For now, the costs of developing custom AI chips are still prohibitively high without economies of scale, said Bruce Wang, chief strategy officer at Beijing Orion Star Technology, which produces service industry robots.
He expects demand for lower-end AI chips with simple conversational or interactive capabilities to rise with the roll-out of ultra-fast 5G telecommunication networks.
These ICs can also be manufactured on 28nm or 40nm processes, technology available at Shanghai-based chip foundry Semiconductor Manufacturing International Corp.
“What’s good is that domestic attitude to chip investment is very hot, even hotter than in the US, so there’ll be a lot of innovation appearing,” said Wang, who has more than 20 years of research and development experience in semiconductors.
“China’s advantages are its huge market, its world-leading development of applications, while Shenzhen is a hardware base. These few points will speed up [China’s] development.”
At AI and Sensing Technology Corp, founded in 2018 with backing from TUS Financial Group, executive director Wang Xuguang is betting that the coming era of IoT, where computers are embedded in everything from baby diapers to skyscrapers, would kick off demand for sensors.
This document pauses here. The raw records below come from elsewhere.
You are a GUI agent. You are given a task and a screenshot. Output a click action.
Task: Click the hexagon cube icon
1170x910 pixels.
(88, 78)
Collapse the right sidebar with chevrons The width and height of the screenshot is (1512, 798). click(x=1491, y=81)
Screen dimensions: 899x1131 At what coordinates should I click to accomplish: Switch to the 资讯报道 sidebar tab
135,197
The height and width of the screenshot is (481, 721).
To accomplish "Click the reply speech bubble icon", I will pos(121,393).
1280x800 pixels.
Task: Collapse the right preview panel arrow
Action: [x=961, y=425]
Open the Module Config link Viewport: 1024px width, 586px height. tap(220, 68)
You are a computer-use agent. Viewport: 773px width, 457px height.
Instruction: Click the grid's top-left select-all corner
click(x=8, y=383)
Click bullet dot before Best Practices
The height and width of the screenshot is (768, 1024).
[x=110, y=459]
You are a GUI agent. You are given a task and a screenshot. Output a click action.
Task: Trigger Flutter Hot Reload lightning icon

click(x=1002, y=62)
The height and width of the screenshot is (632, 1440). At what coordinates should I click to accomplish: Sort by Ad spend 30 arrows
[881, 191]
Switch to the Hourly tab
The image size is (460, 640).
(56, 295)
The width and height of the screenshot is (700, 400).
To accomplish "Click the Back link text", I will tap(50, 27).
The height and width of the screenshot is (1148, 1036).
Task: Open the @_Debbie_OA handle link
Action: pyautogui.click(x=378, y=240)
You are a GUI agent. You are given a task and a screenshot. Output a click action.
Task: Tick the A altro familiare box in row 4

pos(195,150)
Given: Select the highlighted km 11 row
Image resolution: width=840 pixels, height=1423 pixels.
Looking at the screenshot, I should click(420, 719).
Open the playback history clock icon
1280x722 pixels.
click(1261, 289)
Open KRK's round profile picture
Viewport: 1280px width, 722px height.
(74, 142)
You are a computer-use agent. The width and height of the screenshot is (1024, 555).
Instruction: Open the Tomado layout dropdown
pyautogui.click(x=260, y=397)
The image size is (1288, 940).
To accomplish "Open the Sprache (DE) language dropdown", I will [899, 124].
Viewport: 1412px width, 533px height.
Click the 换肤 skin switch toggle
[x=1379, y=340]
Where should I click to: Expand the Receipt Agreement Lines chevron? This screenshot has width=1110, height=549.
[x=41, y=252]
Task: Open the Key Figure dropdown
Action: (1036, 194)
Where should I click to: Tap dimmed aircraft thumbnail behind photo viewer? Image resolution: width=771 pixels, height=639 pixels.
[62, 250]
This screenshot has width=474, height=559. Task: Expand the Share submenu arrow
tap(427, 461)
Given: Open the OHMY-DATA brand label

Based in Suzhou, the company focuses on research and development of sensor chips and low-power AI chips that can be used in applications including biometric recognition, augmented and virtual reality for gaming, health care, urban mapping and autonomous driving.
While AI chips offer a window of opportunity for China to catch up, the country has little time to waste and needs to focus on “deep tech,” he said.
“Looking at China, the innovations have mostly been innovations of scale, except for Huawei, very little has been core tech … It’s all mobile internet e-commerce models and reaping the population dividend,” Wang said.
“This US-China trade war has forced us to work on core tech. In the past we kept saying the wolf is coming, now that we’re really caught in its teeth, we have finally started to place importance on it.”